About

The I Am Project is a long-form audio documentary and portraiture series that captures the lives, voices, and memories of Sri Lankan elders across Sri Lanka and, more recently, its global diaspora. Rooted in the oral tradition, these intimate sound portraits serve as living archives — testimonies to a generation whose stories risk being lost to time.

Spanning over a decade, the project explores themes of memory, reconciliation, conflict, kinship, and belief. At its core is a deceptively simple question: what does it mean to be Sri Lankan? The answers emerge not as a singular truth, but as a polyphonic chorus-revealing a nation shaped by its pluralities of language, ethnicity, faith, and lived experience.

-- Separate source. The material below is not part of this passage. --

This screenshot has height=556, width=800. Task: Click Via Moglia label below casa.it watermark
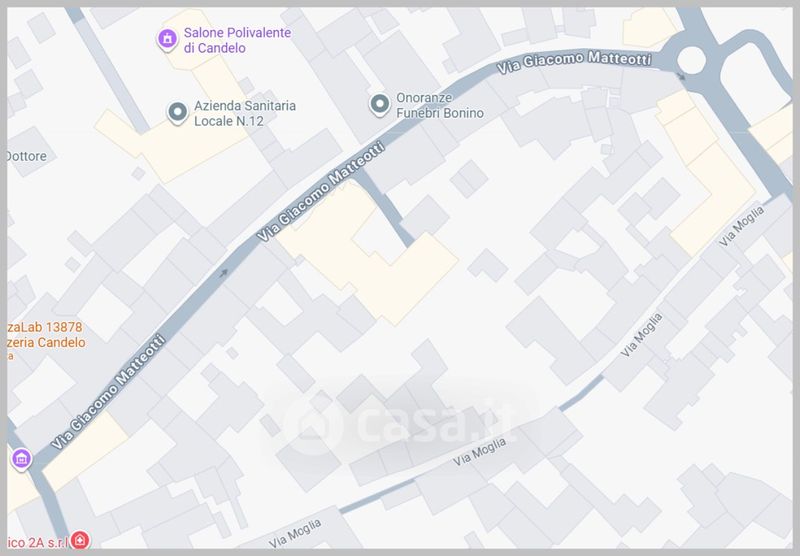[x=479, y=451]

The voices featured range from the eminent-such as Judge Christopher Weeramantry and trade unionist Bala Tampoe – to everyday citizens like Veerakathy, a tobacco farmer from Jaffna, and Haniah Sultan Bawa, a history teacher from Galle. Many of those recorded in the project’s early years have since passed, making these recordings both memorial and living legacy.

Since its launch the / Am Project has exhibited in galleries and public spaces in Sri Lanka and internationally, including Yorkshire Contemporary, United Kingdom (formerly The Tetley), the Neuberger Museum of Art, NY and the Edinburgh Arts Fringe Festival. It has been reviewed by the New York Times and most recently cited by Shehan Karnatilaka as an inspiration for his Booker Prize winning novel, The Seven Moons of Maali Almeida.

In its latest iteration, launched in October 2023, the I Am Project unveils a new website and an expanded scope-now featuring elders from the Sri Lankan diaspora, recorded by a new generation of young Sri Lankan artists. This intergenerational exchange is central to the project’s ethos: that by listening deeply to the voices of our elders, we can cultivate empathy, understanding, and solidarity across communities fractured by history, yet connected by shared futures.